The
officers of the French Child Protection Unit (CPU) take a lot of heat for investigating
low income immigrant families, but they have to go where the crimes are. However, they understandably chafe when top
brass runs interference for a well-heeled suspect. It will be one of many challenges facing a
reasonably diverse CPU squad in Maïwenn’s Polisse
(trailer
here), which
opens this Friday at the IFC Center.
The
CPU cops are like a family. They work
hard and play hard together as a unit.
They truly get on quite well, except when they don’t. Typically, the tensions that arise are
between partners. Familiarity does
that. Recently, they have welcomed an
outsider into their midst: Melissa, a photographer documenting their work as
part of an Interior Ministry PR offensive.
They get along with her too, especially the mostly separated Fred, the
department’s bleeding heart hothead.
Based
on real Parisian cases, Polisse (a deliberately
childlike misspelling) is largely episodic, introducing many of investigations,
but never following any all the way through, Law & Order style. Some
are decidedly politically incorrect, such as the case of the Muslim father who
believes his religion supersedes any secular laws regarding child welfare or
the wholesale removal of Romany children from their caravan. In contrast, the pursuit of the powerfully
connected de la Faublaise and Fred’s desperate attempt to find shelter for an
immigrant mother and her child are far safer cinematic terrain.
Polisse boasts several
powerful scenes, as when a Muslim officer loses her cool with said
co-religionist father. Yet, it is just
as often wildly off-pitch, most glaringly so when several of the CPU officers
find themselves snickering at an uneducated minor, who essentially submitted for
the sake of a smart phone.

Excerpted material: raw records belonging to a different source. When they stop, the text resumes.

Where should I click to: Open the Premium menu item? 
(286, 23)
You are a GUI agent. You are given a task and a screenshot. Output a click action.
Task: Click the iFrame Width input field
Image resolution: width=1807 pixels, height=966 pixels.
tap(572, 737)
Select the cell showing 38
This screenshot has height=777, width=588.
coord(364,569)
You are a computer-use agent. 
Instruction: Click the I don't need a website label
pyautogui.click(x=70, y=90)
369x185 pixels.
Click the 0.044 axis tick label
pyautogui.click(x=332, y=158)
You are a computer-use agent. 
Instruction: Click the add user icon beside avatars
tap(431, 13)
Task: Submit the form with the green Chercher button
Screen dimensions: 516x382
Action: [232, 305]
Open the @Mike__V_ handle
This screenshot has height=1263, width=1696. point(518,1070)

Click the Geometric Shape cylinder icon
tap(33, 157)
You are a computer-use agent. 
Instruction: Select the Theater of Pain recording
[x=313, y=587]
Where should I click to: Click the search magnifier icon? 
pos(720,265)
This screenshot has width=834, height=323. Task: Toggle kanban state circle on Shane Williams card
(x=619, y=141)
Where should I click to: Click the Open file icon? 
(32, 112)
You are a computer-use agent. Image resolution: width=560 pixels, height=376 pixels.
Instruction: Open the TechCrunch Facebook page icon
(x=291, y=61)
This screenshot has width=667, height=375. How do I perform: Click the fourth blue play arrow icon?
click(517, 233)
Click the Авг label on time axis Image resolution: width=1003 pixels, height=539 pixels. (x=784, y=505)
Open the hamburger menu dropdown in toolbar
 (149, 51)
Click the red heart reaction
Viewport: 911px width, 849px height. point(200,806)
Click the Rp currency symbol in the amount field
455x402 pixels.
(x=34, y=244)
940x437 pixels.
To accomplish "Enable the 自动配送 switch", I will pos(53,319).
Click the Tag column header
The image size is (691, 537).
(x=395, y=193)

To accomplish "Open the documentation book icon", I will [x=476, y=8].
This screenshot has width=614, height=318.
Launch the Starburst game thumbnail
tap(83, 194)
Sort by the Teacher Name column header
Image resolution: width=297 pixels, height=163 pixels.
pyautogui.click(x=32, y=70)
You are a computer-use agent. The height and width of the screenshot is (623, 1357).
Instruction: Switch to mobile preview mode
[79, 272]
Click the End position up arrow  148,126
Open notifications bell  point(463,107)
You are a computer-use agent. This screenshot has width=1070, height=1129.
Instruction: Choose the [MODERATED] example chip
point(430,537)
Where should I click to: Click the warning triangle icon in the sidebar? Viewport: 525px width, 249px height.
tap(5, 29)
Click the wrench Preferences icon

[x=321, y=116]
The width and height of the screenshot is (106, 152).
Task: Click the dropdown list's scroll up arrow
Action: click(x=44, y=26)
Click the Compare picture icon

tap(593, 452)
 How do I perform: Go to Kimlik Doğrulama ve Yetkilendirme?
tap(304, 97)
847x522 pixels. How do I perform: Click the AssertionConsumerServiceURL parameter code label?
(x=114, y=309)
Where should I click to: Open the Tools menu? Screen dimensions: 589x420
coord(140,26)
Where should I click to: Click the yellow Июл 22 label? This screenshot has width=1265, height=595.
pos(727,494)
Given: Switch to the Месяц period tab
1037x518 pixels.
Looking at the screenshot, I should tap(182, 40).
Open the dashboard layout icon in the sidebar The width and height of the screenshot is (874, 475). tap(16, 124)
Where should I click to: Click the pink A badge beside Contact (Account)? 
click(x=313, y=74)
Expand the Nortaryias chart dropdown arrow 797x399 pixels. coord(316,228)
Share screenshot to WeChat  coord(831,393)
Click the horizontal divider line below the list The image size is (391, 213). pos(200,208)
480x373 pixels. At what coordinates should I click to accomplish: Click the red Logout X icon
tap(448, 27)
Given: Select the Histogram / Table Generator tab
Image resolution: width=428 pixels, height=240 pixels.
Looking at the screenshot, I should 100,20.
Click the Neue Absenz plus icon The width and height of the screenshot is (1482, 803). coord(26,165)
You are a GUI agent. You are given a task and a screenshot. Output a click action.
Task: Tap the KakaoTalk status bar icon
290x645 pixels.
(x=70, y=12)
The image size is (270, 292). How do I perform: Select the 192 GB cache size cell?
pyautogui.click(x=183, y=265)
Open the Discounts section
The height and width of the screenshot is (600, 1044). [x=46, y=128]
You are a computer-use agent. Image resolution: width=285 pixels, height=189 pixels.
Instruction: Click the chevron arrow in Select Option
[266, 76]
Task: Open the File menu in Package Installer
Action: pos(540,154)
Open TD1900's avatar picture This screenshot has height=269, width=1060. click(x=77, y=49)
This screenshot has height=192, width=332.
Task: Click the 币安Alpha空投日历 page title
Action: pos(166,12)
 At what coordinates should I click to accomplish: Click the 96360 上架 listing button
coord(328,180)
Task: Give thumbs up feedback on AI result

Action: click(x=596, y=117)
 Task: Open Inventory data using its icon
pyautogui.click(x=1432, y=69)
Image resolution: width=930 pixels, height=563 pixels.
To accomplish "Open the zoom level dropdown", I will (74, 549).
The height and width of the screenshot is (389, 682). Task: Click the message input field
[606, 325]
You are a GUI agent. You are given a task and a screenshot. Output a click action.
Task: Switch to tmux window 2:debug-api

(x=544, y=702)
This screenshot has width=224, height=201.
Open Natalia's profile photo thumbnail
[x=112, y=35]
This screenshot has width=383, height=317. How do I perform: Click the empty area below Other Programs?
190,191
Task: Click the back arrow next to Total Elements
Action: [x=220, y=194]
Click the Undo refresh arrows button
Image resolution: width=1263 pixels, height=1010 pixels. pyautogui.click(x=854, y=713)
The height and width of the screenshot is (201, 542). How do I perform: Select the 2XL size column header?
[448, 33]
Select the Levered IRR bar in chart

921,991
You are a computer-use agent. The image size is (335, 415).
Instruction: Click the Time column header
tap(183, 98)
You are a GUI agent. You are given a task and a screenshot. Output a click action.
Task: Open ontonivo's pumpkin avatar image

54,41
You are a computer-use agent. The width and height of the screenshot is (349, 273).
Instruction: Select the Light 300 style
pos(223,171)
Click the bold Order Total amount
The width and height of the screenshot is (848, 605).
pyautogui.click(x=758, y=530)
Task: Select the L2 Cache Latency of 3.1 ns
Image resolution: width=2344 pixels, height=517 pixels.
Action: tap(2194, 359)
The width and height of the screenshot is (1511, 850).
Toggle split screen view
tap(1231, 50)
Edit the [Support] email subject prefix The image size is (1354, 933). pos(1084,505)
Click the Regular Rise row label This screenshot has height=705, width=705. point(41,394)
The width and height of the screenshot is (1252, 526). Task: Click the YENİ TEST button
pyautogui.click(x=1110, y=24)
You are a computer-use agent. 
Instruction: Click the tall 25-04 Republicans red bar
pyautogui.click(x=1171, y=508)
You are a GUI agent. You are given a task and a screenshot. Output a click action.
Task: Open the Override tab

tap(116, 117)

The scenes of
Fred and Melissa’s warm and fuzzy cross-cultural romance are also total energy
drains. However, it ends with a bracing
but not inappropriate conclusion, giving the audience a nice kick on the way
out.
When
on job, Joeystarr (a.k.a. Joey Starr, the French rapper and the director’s
significant other) is ferociously intense as Fred. Oddly though, his on-screen chemistry with Maïwenn’s
Melissa is decidedly flat. There are
several very distinctive supporting turns, particularly from Karin Viard,
Marina Foïs, and Naidra Ayadi. Still,
the large cast is arguably too large, with several coppers making little
impression beyond being the pregnant one or such like.